Tuesday, 3 March 2020

Smoke and mirrors


As a rule I ignore columnists, especially Guardian ones, but I don't mind Rafael Behr all that much. In yesterday's piece he's got Cummings's number.
The Johnson-Frost doctrine rejects the Treasury view that disrupting trade between neighbours makes them poorer. Costs are outweighed by “other factors” intrinsic to the “complex and adaptive” nature of the modern economy, which in its unfathomable genius generates responses “we do not foresee” and “solutions we did not expect”. This hints at the view, championed in Downing Street by Dominic Cummings, that fretting about EU markets is for analogue scaredy cats who care too much about gravity and not enough about the weightless digital future. Farmers bleat about borders, but the 21st century belongs to countries that master artificial intelligence. The thesis is immune to evidence and too nebulous to be disproved in the time available for Brexit negotiations. It allows believers to write off any short-term disruption against notional gains down the line.
On this blog I've tried to keep things grounded in reality, though I have at times tried to look for alternative approaches and new avenues that could present opportunities for the UK. I've not knowingly misled, though I may have overemphasised. There's a certain amount of creative spin when trying to be persuasive. Consequently, I know bullshit when I see it.

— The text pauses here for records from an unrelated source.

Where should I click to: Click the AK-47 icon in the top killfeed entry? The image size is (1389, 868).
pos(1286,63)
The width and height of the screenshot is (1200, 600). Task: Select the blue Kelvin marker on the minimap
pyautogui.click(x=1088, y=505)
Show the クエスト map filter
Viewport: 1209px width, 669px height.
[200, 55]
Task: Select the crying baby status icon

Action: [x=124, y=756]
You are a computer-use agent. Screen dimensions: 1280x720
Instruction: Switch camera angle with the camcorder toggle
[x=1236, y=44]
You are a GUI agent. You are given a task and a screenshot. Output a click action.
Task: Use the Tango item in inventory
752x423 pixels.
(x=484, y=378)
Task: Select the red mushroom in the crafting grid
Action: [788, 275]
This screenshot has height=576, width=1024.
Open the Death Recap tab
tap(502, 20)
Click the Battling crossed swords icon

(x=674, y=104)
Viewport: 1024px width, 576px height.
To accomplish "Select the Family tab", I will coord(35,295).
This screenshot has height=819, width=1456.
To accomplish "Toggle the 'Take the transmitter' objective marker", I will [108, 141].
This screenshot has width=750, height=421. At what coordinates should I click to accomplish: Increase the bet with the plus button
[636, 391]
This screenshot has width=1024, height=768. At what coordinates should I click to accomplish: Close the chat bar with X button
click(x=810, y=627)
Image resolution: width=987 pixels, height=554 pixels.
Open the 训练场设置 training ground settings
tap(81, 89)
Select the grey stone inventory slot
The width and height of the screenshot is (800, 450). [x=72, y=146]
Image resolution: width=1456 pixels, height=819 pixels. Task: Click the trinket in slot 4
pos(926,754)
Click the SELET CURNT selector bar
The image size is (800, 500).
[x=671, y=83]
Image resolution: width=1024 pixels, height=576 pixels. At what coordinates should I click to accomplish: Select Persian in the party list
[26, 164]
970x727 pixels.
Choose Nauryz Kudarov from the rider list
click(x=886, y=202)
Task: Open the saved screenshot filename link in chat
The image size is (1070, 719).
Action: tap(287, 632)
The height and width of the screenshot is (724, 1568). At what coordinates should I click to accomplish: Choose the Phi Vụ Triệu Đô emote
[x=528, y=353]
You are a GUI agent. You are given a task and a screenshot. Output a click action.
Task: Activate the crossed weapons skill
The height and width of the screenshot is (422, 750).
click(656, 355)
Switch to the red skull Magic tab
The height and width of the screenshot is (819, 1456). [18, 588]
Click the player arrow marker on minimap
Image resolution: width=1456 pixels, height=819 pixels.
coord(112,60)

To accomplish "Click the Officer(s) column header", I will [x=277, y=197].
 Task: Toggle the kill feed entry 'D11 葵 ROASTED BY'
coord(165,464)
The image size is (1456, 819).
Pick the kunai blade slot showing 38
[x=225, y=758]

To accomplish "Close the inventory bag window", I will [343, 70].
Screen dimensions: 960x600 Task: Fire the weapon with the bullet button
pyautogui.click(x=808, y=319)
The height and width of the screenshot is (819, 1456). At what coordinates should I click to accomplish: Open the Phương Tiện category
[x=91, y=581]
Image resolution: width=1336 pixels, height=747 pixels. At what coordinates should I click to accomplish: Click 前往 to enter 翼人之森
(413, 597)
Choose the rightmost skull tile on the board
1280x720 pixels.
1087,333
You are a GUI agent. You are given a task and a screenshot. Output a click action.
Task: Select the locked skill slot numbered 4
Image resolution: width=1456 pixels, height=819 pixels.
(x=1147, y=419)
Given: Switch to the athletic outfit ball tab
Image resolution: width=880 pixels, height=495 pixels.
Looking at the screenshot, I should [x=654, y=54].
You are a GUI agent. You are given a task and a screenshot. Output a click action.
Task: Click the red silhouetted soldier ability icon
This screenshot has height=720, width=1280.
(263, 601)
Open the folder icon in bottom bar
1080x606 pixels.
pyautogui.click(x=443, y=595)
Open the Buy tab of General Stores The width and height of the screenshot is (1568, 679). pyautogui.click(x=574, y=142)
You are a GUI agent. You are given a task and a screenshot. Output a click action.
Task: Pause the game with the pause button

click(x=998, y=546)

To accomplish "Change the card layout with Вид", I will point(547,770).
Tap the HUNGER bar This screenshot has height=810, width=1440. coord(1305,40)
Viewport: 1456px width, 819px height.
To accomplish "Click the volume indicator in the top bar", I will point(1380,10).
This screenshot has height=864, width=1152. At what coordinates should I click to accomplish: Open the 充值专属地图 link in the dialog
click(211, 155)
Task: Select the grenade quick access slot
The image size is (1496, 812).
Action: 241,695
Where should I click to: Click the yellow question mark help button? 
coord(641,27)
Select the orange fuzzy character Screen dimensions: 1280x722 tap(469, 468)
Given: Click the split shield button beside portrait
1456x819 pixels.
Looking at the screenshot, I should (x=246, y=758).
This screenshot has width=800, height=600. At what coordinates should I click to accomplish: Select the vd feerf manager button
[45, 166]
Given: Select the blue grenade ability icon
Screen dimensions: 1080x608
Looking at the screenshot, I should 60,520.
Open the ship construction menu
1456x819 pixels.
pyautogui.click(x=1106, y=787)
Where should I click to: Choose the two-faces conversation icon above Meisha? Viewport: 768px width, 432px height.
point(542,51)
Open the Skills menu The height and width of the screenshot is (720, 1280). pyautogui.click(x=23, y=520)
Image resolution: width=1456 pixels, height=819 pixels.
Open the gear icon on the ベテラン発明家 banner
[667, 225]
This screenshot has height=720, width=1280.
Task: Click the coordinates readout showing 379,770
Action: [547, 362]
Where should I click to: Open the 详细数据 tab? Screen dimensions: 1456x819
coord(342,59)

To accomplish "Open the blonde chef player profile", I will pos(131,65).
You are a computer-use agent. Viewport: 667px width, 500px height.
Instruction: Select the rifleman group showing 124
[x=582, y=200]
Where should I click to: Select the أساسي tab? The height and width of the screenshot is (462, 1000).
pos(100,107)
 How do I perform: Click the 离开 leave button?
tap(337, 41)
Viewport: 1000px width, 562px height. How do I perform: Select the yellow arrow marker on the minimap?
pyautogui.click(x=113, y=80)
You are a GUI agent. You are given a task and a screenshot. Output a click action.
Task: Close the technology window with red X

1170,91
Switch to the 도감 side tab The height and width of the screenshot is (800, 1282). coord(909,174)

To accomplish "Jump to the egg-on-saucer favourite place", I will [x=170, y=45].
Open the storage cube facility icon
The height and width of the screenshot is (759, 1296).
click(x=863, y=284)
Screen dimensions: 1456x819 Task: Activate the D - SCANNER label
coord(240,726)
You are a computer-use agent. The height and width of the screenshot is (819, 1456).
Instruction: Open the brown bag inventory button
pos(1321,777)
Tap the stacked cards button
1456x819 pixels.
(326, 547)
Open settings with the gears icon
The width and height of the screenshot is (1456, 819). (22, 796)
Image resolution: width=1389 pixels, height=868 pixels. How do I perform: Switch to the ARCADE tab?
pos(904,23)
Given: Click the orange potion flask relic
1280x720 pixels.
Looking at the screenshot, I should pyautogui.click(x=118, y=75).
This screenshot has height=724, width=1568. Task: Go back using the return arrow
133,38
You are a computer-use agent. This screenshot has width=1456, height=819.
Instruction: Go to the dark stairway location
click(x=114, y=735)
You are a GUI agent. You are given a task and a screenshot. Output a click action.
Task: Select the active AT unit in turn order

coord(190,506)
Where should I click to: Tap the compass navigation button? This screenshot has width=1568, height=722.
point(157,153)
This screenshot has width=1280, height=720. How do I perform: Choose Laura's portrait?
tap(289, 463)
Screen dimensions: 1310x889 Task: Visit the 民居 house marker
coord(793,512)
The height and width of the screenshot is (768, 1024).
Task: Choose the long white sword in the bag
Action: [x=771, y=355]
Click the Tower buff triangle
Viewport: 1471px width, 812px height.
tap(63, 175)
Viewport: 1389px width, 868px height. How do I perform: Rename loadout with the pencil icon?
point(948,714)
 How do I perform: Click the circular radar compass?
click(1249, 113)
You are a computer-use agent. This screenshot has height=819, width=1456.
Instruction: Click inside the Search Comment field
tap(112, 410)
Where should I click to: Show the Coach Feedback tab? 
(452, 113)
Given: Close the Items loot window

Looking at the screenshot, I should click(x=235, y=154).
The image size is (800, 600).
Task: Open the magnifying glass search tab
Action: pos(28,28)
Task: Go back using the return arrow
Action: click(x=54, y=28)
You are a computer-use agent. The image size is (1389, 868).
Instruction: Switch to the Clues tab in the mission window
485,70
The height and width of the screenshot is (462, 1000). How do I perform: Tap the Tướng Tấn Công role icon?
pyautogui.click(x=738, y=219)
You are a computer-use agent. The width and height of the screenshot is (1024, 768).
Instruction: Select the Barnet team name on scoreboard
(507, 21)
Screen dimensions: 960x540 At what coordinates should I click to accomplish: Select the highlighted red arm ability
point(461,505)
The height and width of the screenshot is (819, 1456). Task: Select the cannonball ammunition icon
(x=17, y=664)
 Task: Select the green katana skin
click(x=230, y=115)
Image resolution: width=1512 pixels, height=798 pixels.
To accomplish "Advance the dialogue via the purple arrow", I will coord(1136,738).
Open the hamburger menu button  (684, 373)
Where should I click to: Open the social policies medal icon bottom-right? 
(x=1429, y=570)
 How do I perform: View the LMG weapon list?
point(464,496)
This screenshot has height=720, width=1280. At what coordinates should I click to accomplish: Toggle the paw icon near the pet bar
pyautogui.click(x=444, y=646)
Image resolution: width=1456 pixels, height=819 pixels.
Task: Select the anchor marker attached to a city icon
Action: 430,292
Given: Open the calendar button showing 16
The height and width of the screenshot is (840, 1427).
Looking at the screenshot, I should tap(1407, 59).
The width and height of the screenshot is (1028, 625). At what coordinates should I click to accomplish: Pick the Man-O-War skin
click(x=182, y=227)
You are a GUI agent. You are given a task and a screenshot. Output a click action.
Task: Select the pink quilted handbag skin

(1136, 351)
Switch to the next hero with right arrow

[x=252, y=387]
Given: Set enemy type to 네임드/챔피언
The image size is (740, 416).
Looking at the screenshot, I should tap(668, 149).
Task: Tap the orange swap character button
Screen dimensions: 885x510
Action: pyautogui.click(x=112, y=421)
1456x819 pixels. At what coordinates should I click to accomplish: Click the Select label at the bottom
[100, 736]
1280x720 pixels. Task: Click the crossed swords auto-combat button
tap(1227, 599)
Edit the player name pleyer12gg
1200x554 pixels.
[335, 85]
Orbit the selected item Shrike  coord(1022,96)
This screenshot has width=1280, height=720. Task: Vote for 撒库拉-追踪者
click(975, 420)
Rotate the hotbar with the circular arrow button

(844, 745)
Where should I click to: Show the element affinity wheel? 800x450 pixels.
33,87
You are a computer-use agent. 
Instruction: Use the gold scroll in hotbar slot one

I have previously argued that the gravity model was more of a guide than a rule and that it tends to apply mainly to goods, but further reading shows that services still largely conform to the rule. There are exceptions but that weightless digital future is overstated. There's geographic gravity and then there's language gravity.

But even if that were not the case, it is not, as Cummings believes, virgin territory. The digital frontier is not divorced from other modes of trade. The same familiar themes emerge - intellectual property, data protection, e-commerce, trade facilitation, regulatory harmonisation and standards. There is even a high degree of digital protectionism which is difficult to combat and difficult to prove.

Cummings believes that the stodgy old EU is a dinosaur protecting its physical markets, while being left behind in a hi-tech space race. But he's wrong. Far from being virgin territory, it's very much EU occupied territory. In the digital tech space race the EU is well ahead of the game in terms of regulation and standards, working toward the digital single market where again, if the UK wants to participate in lucrative markets, the UK will find itself a "rule taker".

But with the trade debate having obsessed over tariffs and borders, and most people's perception of trade being lorries moving tins of beans on Ro-Ro ferries, this stuff doesn't get a look in, so flim-flam artists like Cummings and Singham can fill the airwaves with baseless bloviation. With the Telegraph and Spectator convinced of their genius, they are all to happy to retail this smoke and mirrors campaign - and their readers are all to happy to believe it. They then have the ground cover to ignore all the warnings. There is nothing quite so malleable as a Tory hearing what they want to hear.